AHRC Midlands3Cities funding for UK/EU students

The Midlands3Cities Doctoral Training Partnership (M3C DTP) is a collaboration between the University of Birmingham, Birmingham City University, De Montfort University, University of Leicester, Nottingham Trent University and the University of Nottingham. M3C is awarding up to 87 PhD Arts and Humanities Research Council (AHRC) studentships for UK/EU applicants for 2017 entry.
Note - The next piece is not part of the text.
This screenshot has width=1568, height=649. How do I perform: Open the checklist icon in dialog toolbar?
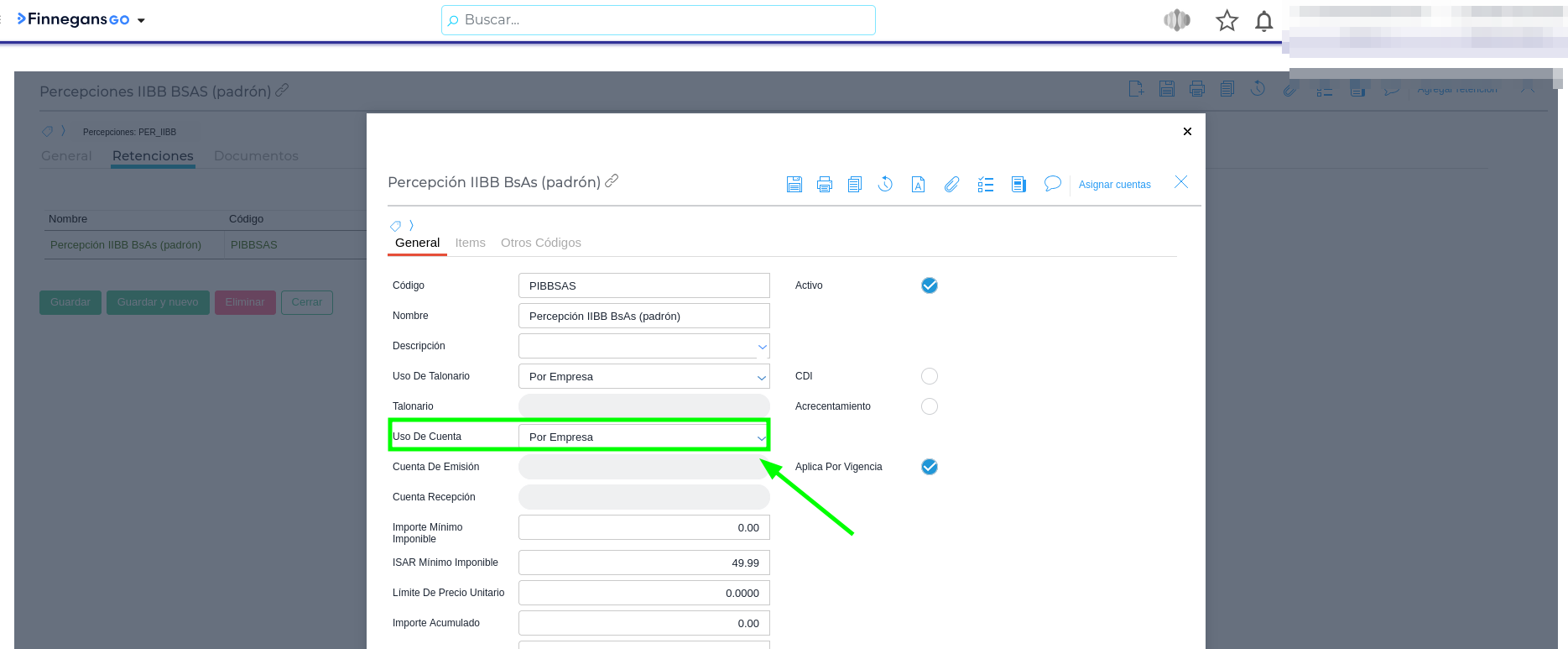tap(985, 185)
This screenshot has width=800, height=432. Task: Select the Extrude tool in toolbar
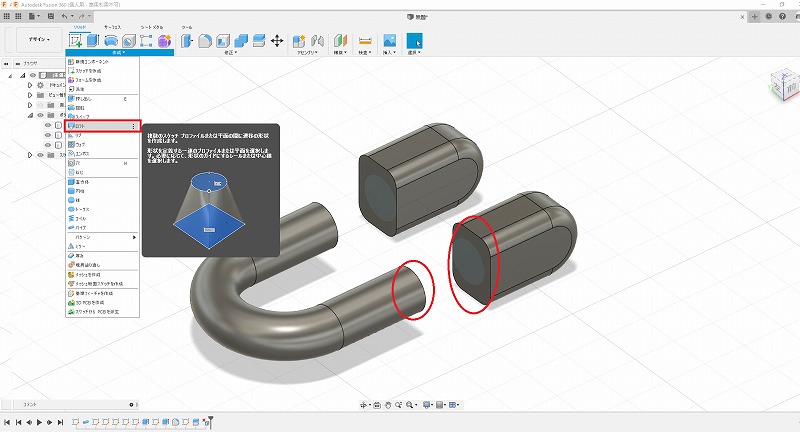point(93,41)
M3C provides research candidates with expert supervision (including opportunities for cross-institutional supervision), research training and access to a wide range of facilities, cohort events and placement opportunities with regional, national and international partners in the creative and cultural sectors.

The School of Geography at the University of Nottingham (see here) invites applications from students whose research interests include:

  • Environmental humanities and landscape studies
  • Animal geographies
  • Cultural economy
  • Geographies of empire, militarism and internationalism
  • Epidemic spaces and cultural-historical geographies of health
  • Heritage sites and legacies of enslavement and colonialism
  • Histories of geographical and environmental thought

For more information please follow the following links for the cultural and historical geography research theme.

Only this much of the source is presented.